You can get your heap memory size through below programe.
public class GetHeapSize {
public static void main(String[] args) {
long heapsize = Runtime.getRuntime().totalMemory();
System.out.println("heapsize is :: " + heapsize);
}
}
then accordingly you can increase heap size also by using:
java -Xmx2g
http://www.oracle.com/technetwork/java/javase/tech/vmoptions-jsp-140102.html
To increase the heap size you can use the -Xmx argument when starting Java; e.g.
-Xmx256M
Upto my knowledge, Heap space is occupied by instance variables only. If this is correct, then why this error occurred after running fine for sometime as space for instance variables are alloted at the time of object creation.
That means you are creating more objects in your application over a period of time continuously. New objects will be stored in heap memory and that's the reason for growth in heap memory.
Heap not only contains instance variables. It will store all non-primitive data types ( Objects). These objects life time may be short (method block) or long (till the object is referenced in your application)
Is there any way to increase the heap space?
Yes. Have a look at this oracle article for more details.
There are two parameters for setting the heap size:
-Xms:, which sets the initial and minimum heap size
-Xmx:, which sets the maximum heap size
What changes should I made to my program so that It will grab less heap space?
It depends on your application.
Set the maximum heap memory as per your application requirement
Don't cause memory leaks in your application
If you find memory leaks in your application, find the root cause with help of profiling tools like MAT, Visual VM , jconsole etc. Once you find the root cause, fix the leaks.

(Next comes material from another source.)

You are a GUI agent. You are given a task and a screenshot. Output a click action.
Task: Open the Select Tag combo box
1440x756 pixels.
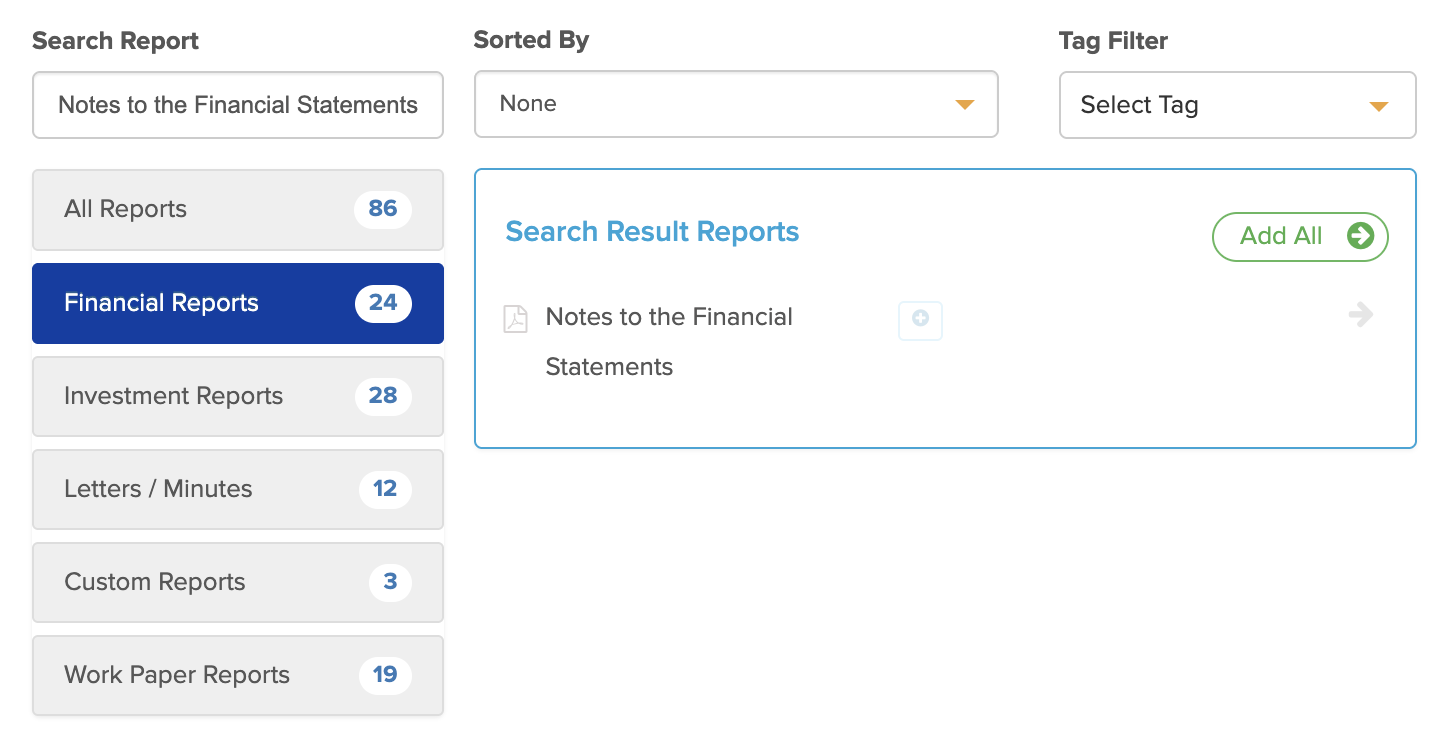point(1238,105)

Important notes from oracle article
Cause: The detail message Java heap space indicates object could not be allocated in the Java heap. This error does not necessarily imply a memory leak.
Possible reasons:
Improper configuration ( not allocating sufficiant memory)
Application is unintentionally holding references to objects and this prevents the objects from being garbage collected
Applications that make excessive use of finalizers. If a class has a finalize method, then objects of that type do not have their space reclaimed at garbage collection time. If the finalizer thread cannot keep up, with the finalization queue, then the Java heap could fill up and this type of OutOfMemoryError exception would be thrown.
On a different note, use better Garbage collection algorithms ( CMS or G1GC)
Have a look at this question for understanding G1GC
In most of the cases, the code is not optimized. Release those objects which you think shall not be needed further. Avoid creation of objects in your loop each time. Try to use caches. I don't know how your application is doing. But In programming, one rule of normal life applies as well
Prevention is better than cure. "Don't create unnecessary objects"
Local variables are located on the stack. Heap space is occupied by objects.
You can use the -Xmx option.
Basically heap space is used up everytime you allocate a new object with new and freed some time after the object is no longer referenced. So make sure that you don't keep references to objects that you no longer need.
No, I think you are thinking of stack space. Heap space is occupied by objects. The way to increase it is -Xmx256m, replacing the 256 with the amount you need on the command line.
To avoid that exception, if you are using JUnit and Spring try adding this in every test class:
#DirtiesContext(classMode = DirtiesContext.ClassMode.AFTER_CLASS)
I have tried all Solutions but nothing worked from above solutions
Solution: In My case I was using 4GB RAM and due to that RAM usage comes out 98% so the required amount if Memory wasn't available. Please do look for this also.If such issue comes upgrade RAM and it will work fine.
Hope this will save someone Time
In netbeans, Go to 'Run' toolbar, --> 'Set Project Configuration' --> 'Customise' --> 'run' of its popped up windo --> 'VM Option' --> fill in '-Xms2048m -Xmx2048m'. It could solve heap size problem.